It’s not a 1A issue, though. The government isn’t restricting your ability to purchase or own the book, they’re just saying it can’t be used in schools.
Comment on How are Book Bans Constitutional?
radix@lemmy.world 5 months ago
Bans often rely on the obscenity exception to the 1st Amendment:
…findlaw.com/…/first-amendment-limits--obscenity.…
SCOTUS has never given a clear, well-defined, repeatable test to say exactly what “obscenity” even means, so local jurisdictions are free to push the envelope.
If that sounds like a pile of bullshit waiting to be exploited, yes, and that’s exactly why we’re seeing this happening.
pearsaltchocolatebar@discuss.online 5 months ago
fubbernuckin@lemmy.world 5 months ago
I wish there was no obscenity exception. I think all media deserves to exist regardless of its obscenity as long as it’s not directly harming someone (like certain types of porn for instance)
Kimano@lemmy.world 5 months ago
The problem is the obscenity exception is also used for things like preventing someone from walking around a public park with a giant sign covered in gore porn. Something like that I think is obviously pretty okay to ban, but clearly it gets misused for a lot of homophobic/transphobic type stuff.
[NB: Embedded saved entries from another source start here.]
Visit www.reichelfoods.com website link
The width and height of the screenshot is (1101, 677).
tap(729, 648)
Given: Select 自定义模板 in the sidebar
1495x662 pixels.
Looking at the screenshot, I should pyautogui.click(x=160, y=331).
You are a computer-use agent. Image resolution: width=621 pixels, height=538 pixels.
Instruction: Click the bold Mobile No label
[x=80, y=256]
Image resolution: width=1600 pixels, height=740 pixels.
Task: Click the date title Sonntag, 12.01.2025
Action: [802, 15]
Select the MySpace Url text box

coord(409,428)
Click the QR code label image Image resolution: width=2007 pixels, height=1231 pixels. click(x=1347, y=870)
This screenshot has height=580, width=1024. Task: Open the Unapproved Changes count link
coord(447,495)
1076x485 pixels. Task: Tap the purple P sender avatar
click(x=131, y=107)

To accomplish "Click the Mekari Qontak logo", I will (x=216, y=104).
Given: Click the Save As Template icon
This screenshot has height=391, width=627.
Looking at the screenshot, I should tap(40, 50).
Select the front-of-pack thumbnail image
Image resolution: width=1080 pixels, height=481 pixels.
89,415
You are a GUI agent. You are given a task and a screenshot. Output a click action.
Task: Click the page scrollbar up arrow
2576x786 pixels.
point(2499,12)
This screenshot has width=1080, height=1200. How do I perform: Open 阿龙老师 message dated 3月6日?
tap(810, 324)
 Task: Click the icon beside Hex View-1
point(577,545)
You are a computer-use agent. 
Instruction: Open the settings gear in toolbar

humorlessrepost@lemmy.world 5 months ago
walking around a public park with a giant sign covered in gore porn
anti-abortion protesters have entered the chat
Just need to have a case for it being a political statement.
pineapplelover@lemm.ee 5 months ago
Anybody push back? Saying lgbt and civil rights stuff is not “obscenity”?
TheSpermWhale@lemmy.world 5 months ago
You try arguing with idiots
JackGreenEarth@lemm.ee 5 months ago
You should instead be trying to get rid of the ‘obscenity’ exception itself, not just work around it.